Una ofrenda de aleluyas

Anokina Shahbaz, escritora voluntaria, Huntley | 22 de noviembre de 2024

Y si alguien da siquiera un vaso de agua fría a uno de estos pequeños que son mis discípulos, de cierto os digo que no perderá su recompensa.
Mateo 10:42

Por lo tanto, como escogidos de Dios, santos y amados, revístanse de compasión, bondad, humildad, mansedumbre y paciencia.
Colosenses 3:12


Así que alzo mis manos y te alabo una y otra vez, porque todo lo que tengo es un aleluya. Y sé que no es mucho, pero no tengo nada más digno de un rey, excepto un corazón que canta aleluya..” 

La letra de la hermosa canción de Brandon Lake, «Gratitude», refleja la insuficiencia de nuestra respuesta a la gracia salvadora de Dios. Lo único que podemos ofrecer es un aleluya. A veces, en nuestra fragilidad, lo único que podemos presentarle son las palabras, solo un silencio desesperado. 

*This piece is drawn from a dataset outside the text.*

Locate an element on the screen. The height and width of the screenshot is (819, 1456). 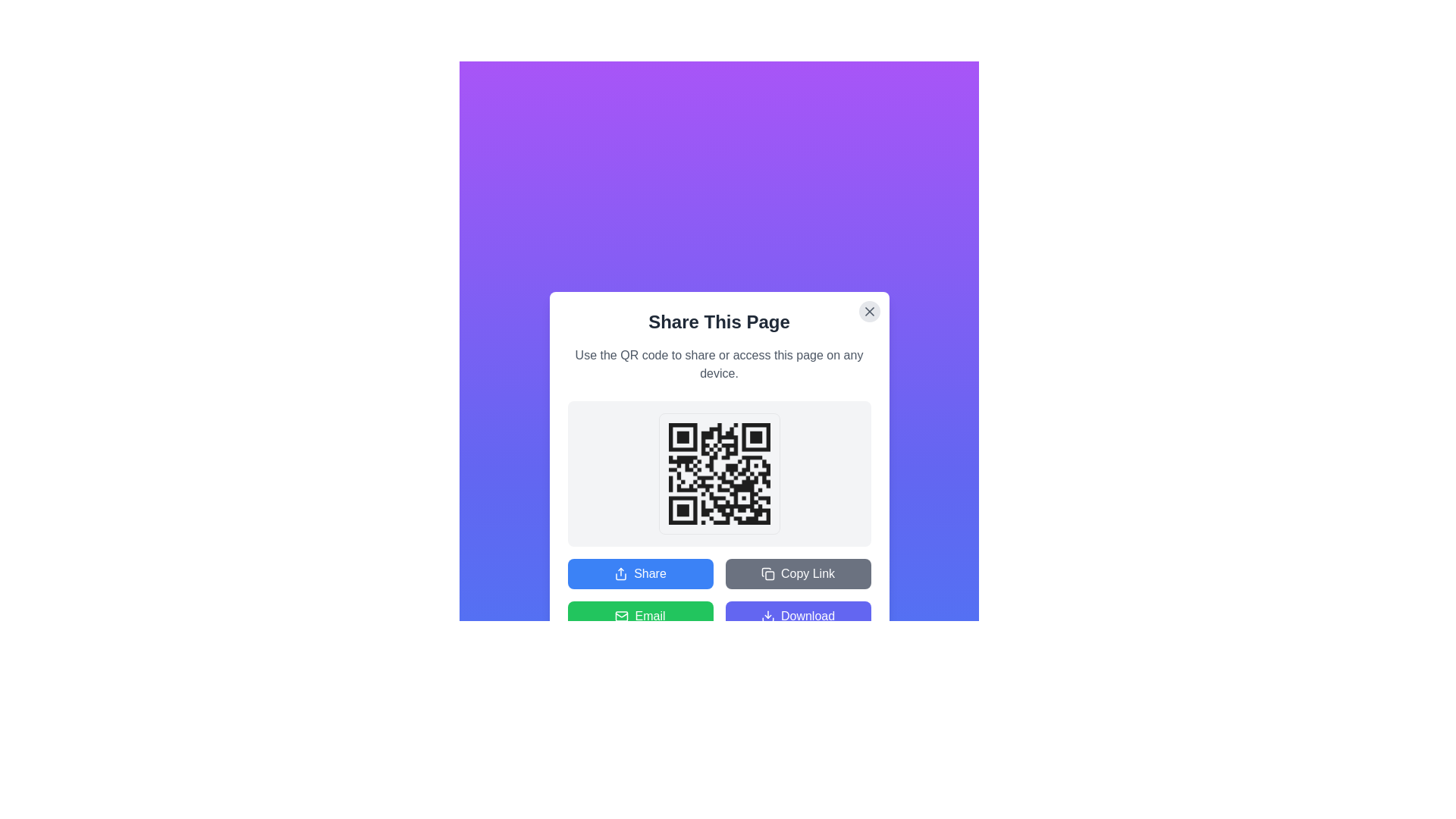
the email action button located in the bottom row of the grid layout, first from the left is located at coordinates (640, 617).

Sin embargo, Dios, en su misericordia celestial, se deleita en nuestra ofrenda, por pequeña que sea, siempre que vaya acompañada de un corazón que busca seguirlo. El gesto más pequeño no pasa desapercibido para Dios, ya sea que se dirija a Él o a otras personas. Tal como lo ilustra el versículo de Mateo de hoy, incluso un acto tan sencillo como ofrecer un vaso de agua fría a alguien sediento merece una recompensa en el reino de Dios. 

¿Cuándo fue la última vez que alguien hizo un gesto de bondad aparentemente pequeño que significó muchísimo para ti? Son momentos que perduran en nosotros. Como seguidores de Cristo, no solo tenemos la valiosa oportunidad, sino también la responsabilidad, de ser su luz en un mundo oscuro. Como dice Gálatas 6:2, debemos "llevar los unos las cargas de los otros, y así cumpliremos la ley de Cristo". 

Las cargas pueden manifestarse de muchas maneras; la bondad es una de ellas. ¿Cómo puede la bondad aliviar nuestras cargas? Recordándonos nuestra humanidad compartida. Siendo la herramienta que nos permite vernos realmente los unos a los otros. Si hemos de ser definidos como seguidores de Cristo únicamente por nuestras acciones, que sea por la bondad que mostramos a los demás. Ofrezcamos alabanzas dondequiera que vayamos, compartiéndolas con espíritu de compasión, buscando glorificar a Dios a través del servicio.